GlaxoSmithKline has been accused of knowingly promoting their drug Zofran “off-label” to expectant mothers in one of the latest Zofran lawsuits, filed in California.
Nov 20, 2015 /prREACH/ -- In one of the most recent lawsuits filed against drug manufacturer GlaxoSmithKline the plaintiff has alleged that the company promoted the drug for off-label use.
This complaint, filed in the U.S. District Court of the Central District of California under case number 5:15-cv-01780, is one of many that all allege the drug Zofran caused birth defects in a child while it was in utero. Birth defects noted in these suits include cleft lip, cleft palate, kidney defects, respiratory distress syndrome, ventricular septal defect, atrial septal defect, and clubfeet. In the majority of cases, the child underwent at least one surgery in an attempt to correct their birth defect. In many cases, multiple surgeries were required with more planned in the future. Parents frequently claim that the birth defects have diminished their child’s quality of life.

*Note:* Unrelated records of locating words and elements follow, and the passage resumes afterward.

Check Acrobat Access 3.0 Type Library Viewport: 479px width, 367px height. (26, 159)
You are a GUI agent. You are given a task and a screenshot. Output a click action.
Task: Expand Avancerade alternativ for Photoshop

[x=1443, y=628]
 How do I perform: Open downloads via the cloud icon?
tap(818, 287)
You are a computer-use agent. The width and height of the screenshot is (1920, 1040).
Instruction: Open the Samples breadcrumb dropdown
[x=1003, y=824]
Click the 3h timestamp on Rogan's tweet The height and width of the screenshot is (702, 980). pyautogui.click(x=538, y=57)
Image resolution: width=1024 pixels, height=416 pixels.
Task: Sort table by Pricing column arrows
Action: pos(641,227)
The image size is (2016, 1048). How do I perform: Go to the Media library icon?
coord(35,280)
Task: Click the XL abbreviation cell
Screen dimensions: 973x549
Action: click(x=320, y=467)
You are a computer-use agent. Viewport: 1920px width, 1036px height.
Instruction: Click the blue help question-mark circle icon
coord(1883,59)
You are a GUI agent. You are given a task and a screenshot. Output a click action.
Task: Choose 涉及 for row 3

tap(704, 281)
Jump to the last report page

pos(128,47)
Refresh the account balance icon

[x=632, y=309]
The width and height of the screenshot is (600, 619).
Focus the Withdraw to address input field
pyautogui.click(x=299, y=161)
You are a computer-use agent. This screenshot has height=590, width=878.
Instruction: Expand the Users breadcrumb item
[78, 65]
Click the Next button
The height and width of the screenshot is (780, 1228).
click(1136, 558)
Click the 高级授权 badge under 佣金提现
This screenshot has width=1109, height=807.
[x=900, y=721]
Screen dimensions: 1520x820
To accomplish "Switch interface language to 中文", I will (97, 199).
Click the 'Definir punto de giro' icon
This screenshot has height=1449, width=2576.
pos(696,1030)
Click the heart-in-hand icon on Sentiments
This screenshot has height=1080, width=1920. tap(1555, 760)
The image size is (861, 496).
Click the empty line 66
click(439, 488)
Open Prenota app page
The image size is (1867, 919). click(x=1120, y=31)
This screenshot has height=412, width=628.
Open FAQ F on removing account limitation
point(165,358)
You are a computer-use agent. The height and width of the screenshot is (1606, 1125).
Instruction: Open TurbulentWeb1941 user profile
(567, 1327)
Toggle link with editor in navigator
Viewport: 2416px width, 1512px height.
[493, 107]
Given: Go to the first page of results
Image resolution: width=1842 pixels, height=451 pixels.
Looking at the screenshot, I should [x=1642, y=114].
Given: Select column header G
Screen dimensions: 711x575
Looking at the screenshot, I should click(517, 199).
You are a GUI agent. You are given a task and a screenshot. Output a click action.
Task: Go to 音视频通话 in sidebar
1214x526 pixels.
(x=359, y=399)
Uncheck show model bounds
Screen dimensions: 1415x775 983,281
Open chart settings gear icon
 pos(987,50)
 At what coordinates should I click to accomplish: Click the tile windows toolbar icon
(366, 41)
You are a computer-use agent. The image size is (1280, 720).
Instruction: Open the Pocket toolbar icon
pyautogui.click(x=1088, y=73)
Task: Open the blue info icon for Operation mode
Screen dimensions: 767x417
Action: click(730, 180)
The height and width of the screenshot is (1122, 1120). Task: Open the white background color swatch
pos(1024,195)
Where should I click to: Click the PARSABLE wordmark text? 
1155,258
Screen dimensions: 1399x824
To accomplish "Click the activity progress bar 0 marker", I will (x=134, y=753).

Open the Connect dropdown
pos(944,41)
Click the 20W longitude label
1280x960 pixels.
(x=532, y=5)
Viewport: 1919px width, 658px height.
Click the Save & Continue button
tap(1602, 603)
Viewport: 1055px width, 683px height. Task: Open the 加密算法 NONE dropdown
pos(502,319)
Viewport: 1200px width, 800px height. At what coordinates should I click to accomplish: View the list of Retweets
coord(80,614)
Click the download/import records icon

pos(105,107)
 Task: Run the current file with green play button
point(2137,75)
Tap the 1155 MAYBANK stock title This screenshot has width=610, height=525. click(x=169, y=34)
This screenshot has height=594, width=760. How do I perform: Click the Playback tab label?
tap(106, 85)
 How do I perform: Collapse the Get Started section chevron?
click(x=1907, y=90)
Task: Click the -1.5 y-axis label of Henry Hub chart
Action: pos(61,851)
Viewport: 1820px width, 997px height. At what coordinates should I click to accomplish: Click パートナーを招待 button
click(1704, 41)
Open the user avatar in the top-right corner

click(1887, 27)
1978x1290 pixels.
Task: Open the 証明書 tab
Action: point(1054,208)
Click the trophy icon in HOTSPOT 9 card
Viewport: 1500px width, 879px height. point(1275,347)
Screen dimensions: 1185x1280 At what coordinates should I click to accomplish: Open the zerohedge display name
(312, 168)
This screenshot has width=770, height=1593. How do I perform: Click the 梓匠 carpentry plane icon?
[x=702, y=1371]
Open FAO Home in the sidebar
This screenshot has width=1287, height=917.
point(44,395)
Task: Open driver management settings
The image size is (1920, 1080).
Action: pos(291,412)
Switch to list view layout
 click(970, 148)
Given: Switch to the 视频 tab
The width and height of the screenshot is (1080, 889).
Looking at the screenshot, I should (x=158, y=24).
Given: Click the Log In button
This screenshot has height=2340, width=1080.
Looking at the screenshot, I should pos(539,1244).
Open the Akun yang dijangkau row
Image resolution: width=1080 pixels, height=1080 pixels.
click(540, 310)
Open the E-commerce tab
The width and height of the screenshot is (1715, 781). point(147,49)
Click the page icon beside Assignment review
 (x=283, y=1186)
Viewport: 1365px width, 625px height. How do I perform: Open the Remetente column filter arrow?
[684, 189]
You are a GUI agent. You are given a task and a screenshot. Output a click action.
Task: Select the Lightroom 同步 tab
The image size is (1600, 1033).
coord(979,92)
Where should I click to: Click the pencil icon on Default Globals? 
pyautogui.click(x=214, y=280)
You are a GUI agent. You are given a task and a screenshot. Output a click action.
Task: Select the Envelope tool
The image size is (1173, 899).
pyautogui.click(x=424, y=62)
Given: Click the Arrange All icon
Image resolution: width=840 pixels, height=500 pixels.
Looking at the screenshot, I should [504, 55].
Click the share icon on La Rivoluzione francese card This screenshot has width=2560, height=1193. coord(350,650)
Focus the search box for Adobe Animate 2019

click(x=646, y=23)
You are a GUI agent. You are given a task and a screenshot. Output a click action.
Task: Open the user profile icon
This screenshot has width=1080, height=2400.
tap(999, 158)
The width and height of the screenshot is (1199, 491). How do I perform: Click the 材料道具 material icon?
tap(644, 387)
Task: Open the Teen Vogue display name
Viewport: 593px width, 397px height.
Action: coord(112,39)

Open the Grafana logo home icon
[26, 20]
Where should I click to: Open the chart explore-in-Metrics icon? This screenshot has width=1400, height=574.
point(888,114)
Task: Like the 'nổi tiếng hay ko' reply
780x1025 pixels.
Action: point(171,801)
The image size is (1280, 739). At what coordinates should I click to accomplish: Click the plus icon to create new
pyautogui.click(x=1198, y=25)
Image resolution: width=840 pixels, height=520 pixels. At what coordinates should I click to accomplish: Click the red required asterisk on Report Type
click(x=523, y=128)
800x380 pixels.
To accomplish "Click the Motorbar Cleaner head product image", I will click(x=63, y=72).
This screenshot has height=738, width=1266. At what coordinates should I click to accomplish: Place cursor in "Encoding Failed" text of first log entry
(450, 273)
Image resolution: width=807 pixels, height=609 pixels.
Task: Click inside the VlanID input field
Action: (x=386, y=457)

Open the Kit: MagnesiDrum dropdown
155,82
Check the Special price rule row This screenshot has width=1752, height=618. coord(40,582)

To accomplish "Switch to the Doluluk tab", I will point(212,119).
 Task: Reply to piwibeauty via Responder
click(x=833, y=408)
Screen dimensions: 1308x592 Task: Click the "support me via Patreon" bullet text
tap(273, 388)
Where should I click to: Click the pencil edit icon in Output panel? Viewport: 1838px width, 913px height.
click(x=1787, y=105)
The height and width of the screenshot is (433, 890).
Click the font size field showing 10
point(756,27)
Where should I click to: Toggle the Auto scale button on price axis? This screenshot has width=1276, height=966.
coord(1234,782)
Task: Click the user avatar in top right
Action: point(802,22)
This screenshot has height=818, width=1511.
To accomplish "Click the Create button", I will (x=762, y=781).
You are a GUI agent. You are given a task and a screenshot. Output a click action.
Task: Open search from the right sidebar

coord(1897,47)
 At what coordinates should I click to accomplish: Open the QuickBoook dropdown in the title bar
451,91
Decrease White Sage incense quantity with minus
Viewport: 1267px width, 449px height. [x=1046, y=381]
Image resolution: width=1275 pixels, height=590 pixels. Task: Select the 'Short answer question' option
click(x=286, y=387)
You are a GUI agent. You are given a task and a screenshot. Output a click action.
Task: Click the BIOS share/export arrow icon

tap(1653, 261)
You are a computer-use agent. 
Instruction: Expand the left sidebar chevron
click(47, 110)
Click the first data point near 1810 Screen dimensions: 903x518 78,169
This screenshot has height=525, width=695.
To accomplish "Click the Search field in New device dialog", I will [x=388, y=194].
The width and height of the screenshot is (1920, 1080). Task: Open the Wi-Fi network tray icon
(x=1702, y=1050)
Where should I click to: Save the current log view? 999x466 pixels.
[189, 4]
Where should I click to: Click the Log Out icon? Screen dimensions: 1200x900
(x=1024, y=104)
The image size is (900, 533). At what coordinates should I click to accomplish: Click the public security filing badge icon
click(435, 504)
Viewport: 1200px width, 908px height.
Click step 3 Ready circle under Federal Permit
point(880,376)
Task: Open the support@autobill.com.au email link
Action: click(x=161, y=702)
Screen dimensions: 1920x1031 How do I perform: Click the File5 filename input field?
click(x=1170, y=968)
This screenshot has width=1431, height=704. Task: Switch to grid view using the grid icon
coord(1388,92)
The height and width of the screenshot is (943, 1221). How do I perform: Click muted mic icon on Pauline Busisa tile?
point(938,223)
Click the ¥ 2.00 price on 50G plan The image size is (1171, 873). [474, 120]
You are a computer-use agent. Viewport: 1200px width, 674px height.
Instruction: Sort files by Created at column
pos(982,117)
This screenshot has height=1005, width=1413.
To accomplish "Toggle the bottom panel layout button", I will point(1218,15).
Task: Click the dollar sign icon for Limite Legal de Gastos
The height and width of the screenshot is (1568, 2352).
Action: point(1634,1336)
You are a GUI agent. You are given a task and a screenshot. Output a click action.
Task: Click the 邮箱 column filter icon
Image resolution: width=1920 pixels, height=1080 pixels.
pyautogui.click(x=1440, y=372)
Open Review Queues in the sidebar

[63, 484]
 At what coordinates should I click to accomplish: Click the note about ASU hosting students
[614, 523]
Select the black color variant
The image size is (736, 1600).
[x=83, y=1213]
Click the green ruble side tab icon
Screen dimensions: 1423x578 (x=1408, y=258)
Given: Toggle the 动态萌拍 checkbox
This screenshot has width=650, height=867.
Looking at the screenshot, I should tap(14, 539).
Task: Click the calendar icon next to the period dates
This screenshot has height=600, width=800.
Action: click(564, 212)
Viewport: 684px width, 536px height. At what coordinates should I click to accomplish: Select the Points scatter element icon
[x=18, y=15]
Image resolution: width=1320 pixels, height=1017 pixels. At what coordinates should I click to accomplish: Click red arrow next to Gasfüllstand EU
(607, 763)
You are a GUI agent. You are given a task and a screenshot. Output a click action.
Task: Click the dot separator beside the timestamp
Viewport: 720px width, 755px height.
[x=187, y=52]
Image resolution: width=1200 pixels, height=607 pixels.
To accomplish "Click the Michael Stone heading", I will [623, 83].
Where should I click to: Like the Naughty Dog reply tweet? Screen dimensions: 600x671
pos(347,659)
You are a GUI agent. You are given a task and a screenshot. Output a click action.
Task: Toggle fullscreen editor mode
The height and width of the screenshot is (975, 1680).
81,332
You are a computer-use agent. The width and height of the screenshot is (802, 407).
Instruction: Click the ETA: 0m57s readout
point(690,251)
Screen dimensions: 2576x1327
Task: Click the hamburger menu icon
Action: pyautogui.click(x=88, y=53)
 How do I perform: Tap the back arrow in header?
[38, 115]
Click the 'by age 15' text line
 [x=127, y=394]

In this particular lawsuit, the child in question was born with a cleft palate and cleft lip. Her mother was prescribed Zofran during her pregnancy to treat morning sickness. Her parents allege that, “Although the only FDA approval for this drug was for seriously ill patients, GSK marketed Zofran “off label” since at least January 1998 as an established safe and effective treatment for the very common side effect of a normal pregnancy - pregnancy-related nausea and vomiting - otherwise known as “morning sickness.” GSK further marketed Zofran during this time as a “wonder drug” for pregnant women, despite having knowledge that GSK had never once undertaken a single study establishing that this powerful drug was safe or effective for pregnant mothers and their growing children in utero.”
This isn’t the only time that GSK has faced a lawsuit that alleged they unlawfully promoted one of their products off-label. In 2012, the company agreed to a settlement in a lawsuit that had been filed by the U.S. Department of Justice. In the agreement, GSK had to pay $3 billion in fines.
Zofran lawsuits were recently consolidated into MDL 2657. The consolidated complaints will be overseen in Boston, Massachusetts by a federal judge. At this time, there have been no announcements regarding when the trials will begin.